Bağımlılığın ölümcül etkiye sahip silah olduğu sağlık ekosisteminin diğer parçası ise sağlık sigortalarıdır. Sanki ilk önce alkol ve sigara kelimesini hastaların kayıtlarında aramışlar ve iddiayı çürütmek için düşüncesizce her türlü hastalıkla ilişkilendirmişler. Sonuç olarak, ajanlar, hastalar ve hatta doktorlar, iddianın reddedilmemesi için bu ölümcül sözleri söylememeyi öğrendiler. Bağımlılıkların, hastalıkla ilgili olsalar bile, neden doğrudan reddetme gerekçesi olması gerektiği konusunda dikkatli bir tartışma yapılması gerekiyor? Bağımlılık bir hastalık değil mi? Hastalığa maddi zarar eklemek için bir tür ceza mı bu?

Bağımlılık, sağlık sistemleri ve politikalarının acilen ilgilenmesini gerektiren önemli bir halk sağlığı sorunudur. Bir ülkenin hastalık yükünün büyük bir kısmına katkıda bulunurlar. Ama bu hastaları cezalandırmaktan farklı. Daha da vahimi, bu tür uygulamalar bir esaret havası taşır ki bu, ürkütücü bir sağlık kuruluşunun vermesi gereken son duygudur. Tanınmış bir İngiliz beyin cerrahı olan Henry Marsh, son kitabı And Nihayet’te ilerlemiş prostat kanseri teşhisi konan bir hasta olarak deneyimlerini paylaştı. Sert bir şekilde samimi bir şekilde, kariyerinin hastaneleri hapishanelere çeviren, kural ve düzenlemeler ağırlıklı bir sistemin parçası olmaktan suçlu olduğu gerçeğinden pişmanlık duyuyor.

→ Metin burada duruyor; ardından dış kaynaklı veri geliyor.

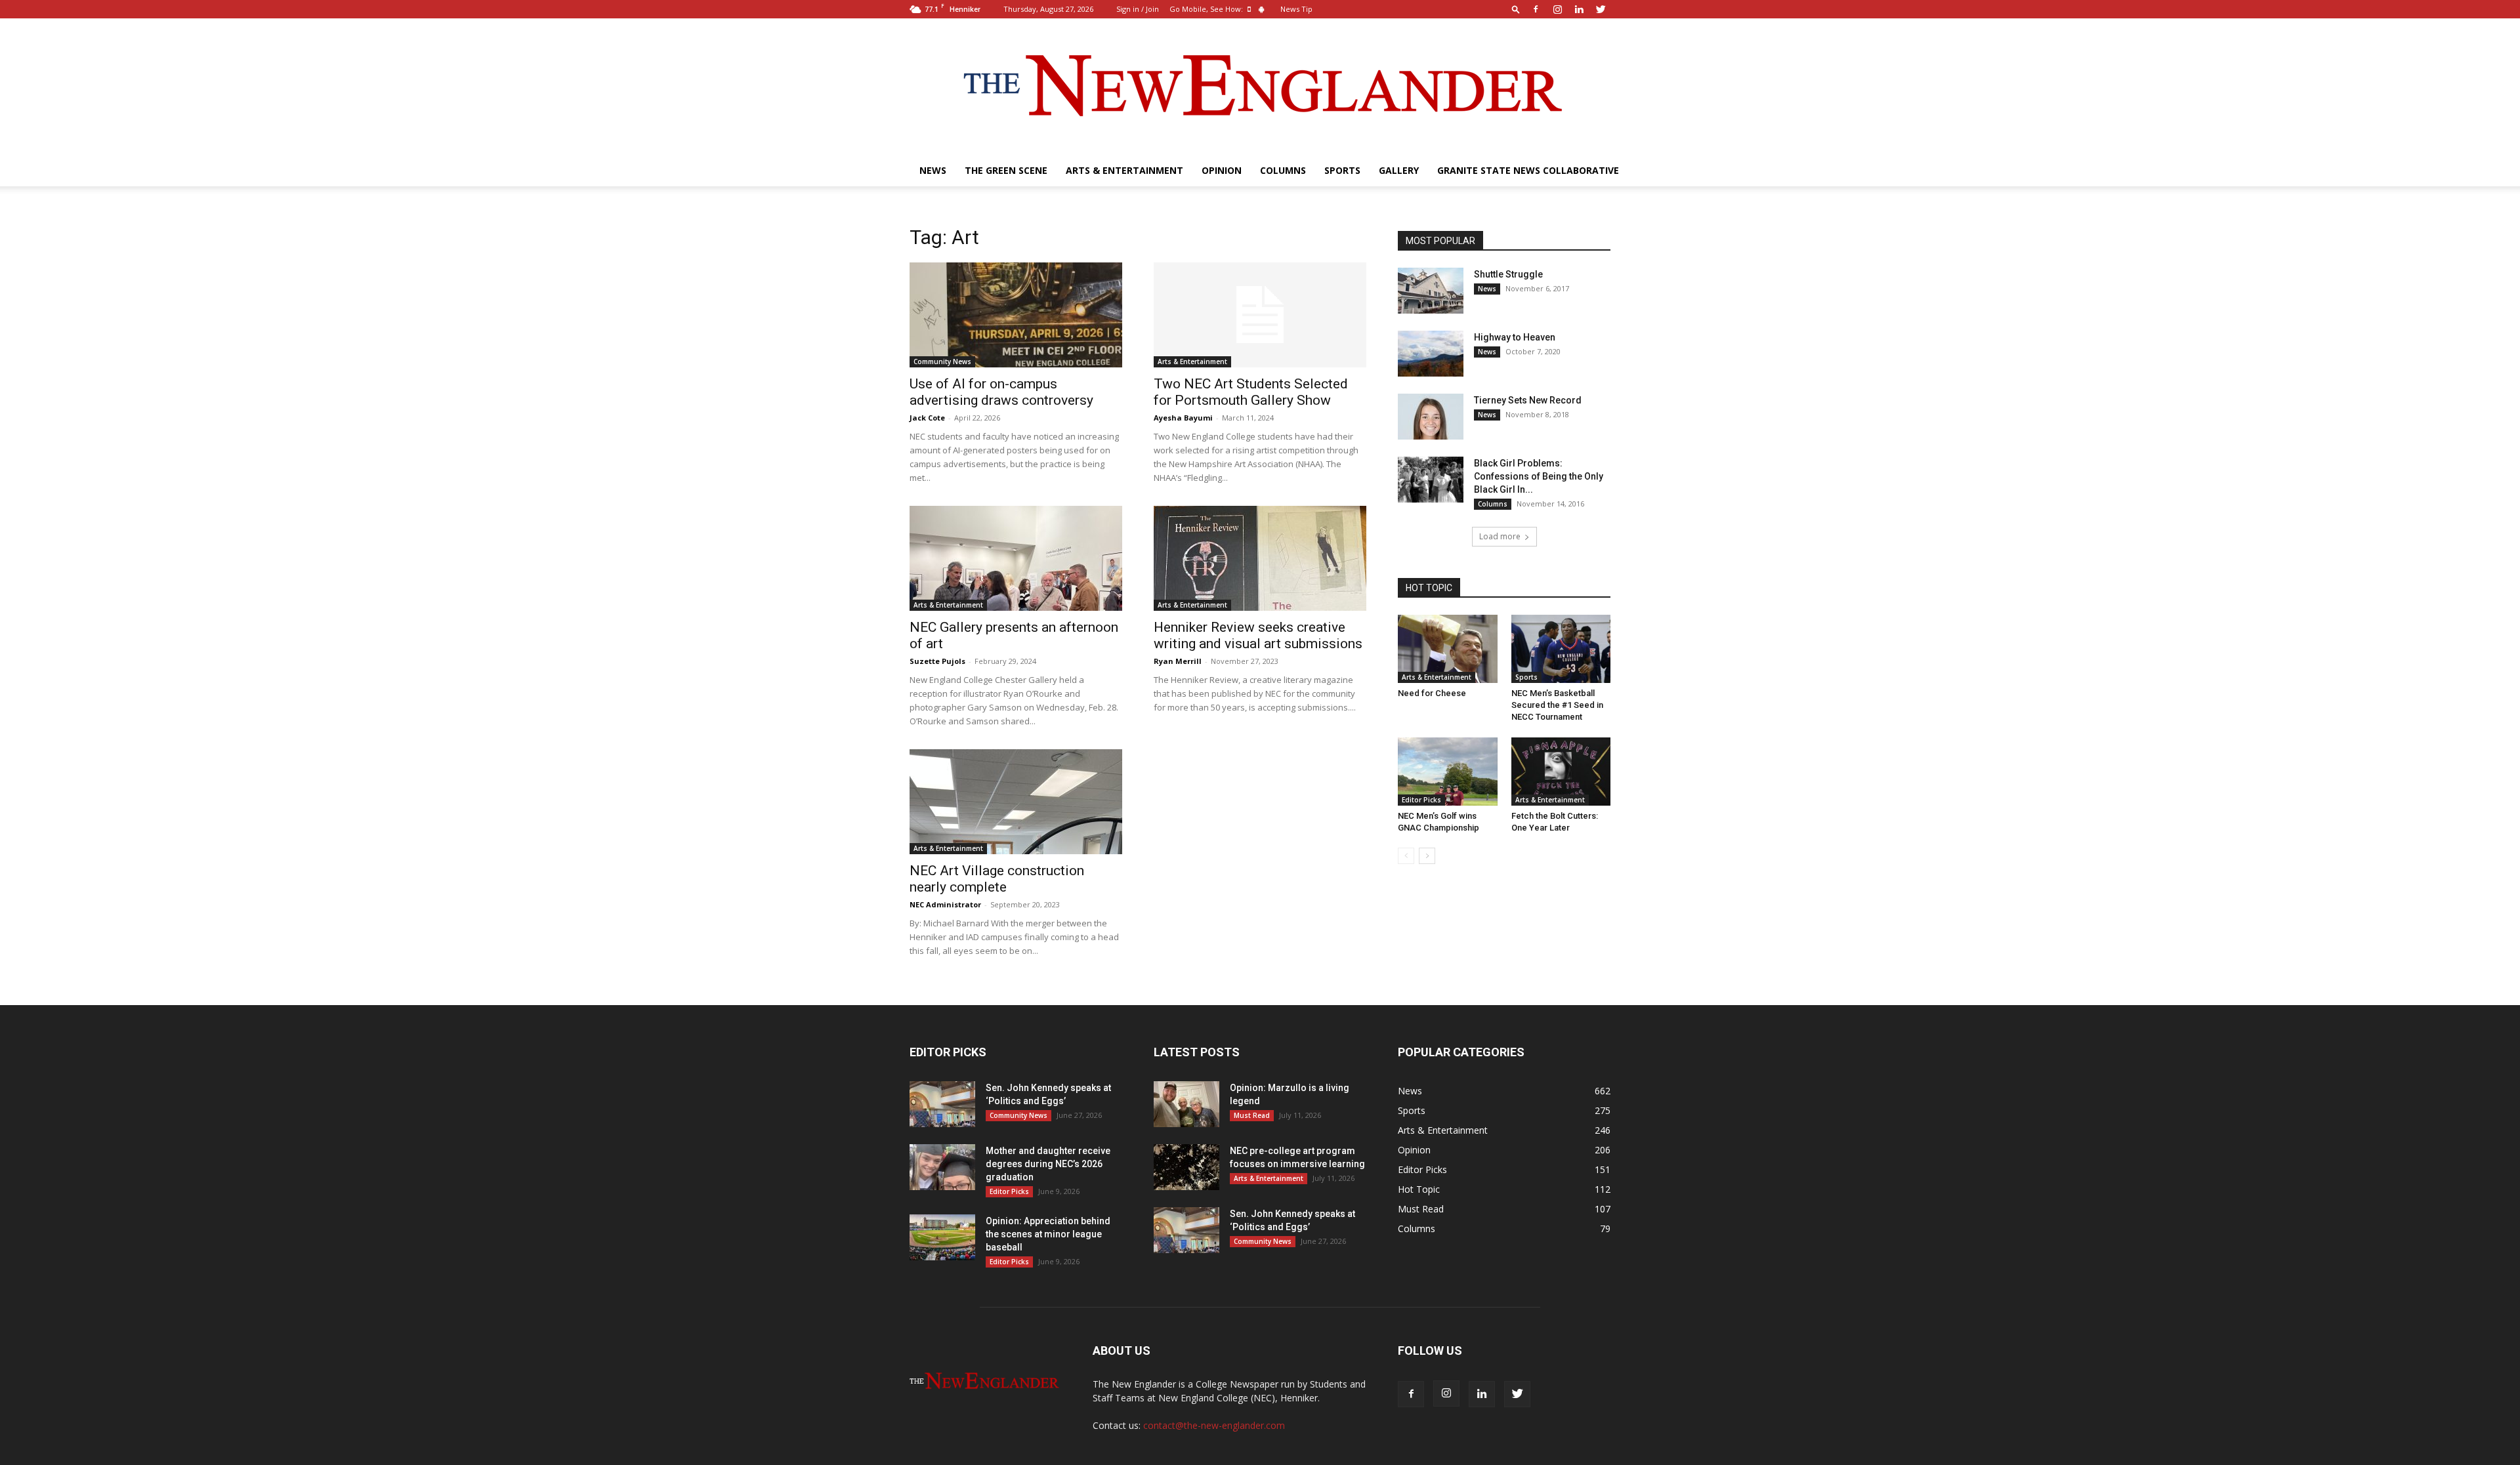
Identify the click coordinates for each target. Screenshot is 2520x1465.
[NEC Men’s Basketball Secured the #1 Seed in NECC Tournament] (1561, 649)
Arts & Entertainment (1124, 170)
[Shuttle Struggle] (1430, 291)
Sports (1342, 170)
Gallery (1399, 170)
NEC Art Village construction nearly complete (997, 879)
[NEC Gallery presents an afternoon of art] (1016, 558)
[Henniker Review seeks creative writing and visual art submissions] (1260, 558)
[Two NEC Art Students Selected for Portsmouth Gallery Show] (1260, 314)
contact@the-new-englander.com (1214, 1425)
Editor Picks (1421, 799)
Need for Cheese (1432, 693)
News (932, 170)
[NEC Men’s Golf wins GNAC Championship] (1448, 771)
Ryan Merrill (1178, 661)
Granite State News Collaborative (1528, 170)
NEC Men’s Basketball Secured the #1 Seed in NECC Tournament (1557, 705)
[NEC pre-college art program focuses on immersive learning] (1186, 1167)
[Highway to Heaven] (1430, 354)
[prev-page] (1406, 856)
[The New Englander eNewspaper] (1260, 86)
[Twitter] (1600, 9)
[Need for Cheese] (1448, 649)
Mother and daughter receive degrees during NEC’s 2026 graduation (1048, 1163)
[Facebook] (1535, 9)
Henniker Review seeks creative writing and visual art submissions (1258, 635)
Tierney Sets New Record (1528, 400)
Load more (1500, 536)
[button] (1516, 9)
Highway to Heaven (1514, 337)
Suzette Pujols (937, 661)
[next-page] (1427, 856)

Hindistan’daki hastane endüstrisinin ‘hasta dostu’ adı verilen yeni bir moda sözcüğü var. Kaplıcalar ve restoranlar eklenir ve herkes nezaketle karşılanır. Bununla birlikte, hastaların ne istediği büyük ölçüde değişir. Kendinizi olabildiğince normal hissedin. Bu, arkadaşlarınızla ve ailenizle tanışmak, iyi yemek yemek ve varsa hastane bahçesinde yürümek anlamına gelir. Ve hatta bazen küçük bir kadeh şarap veya bir içki. Yani banyoda yapmıyorlar. Çünkü hastaneler ne okuldur ne de hapishane.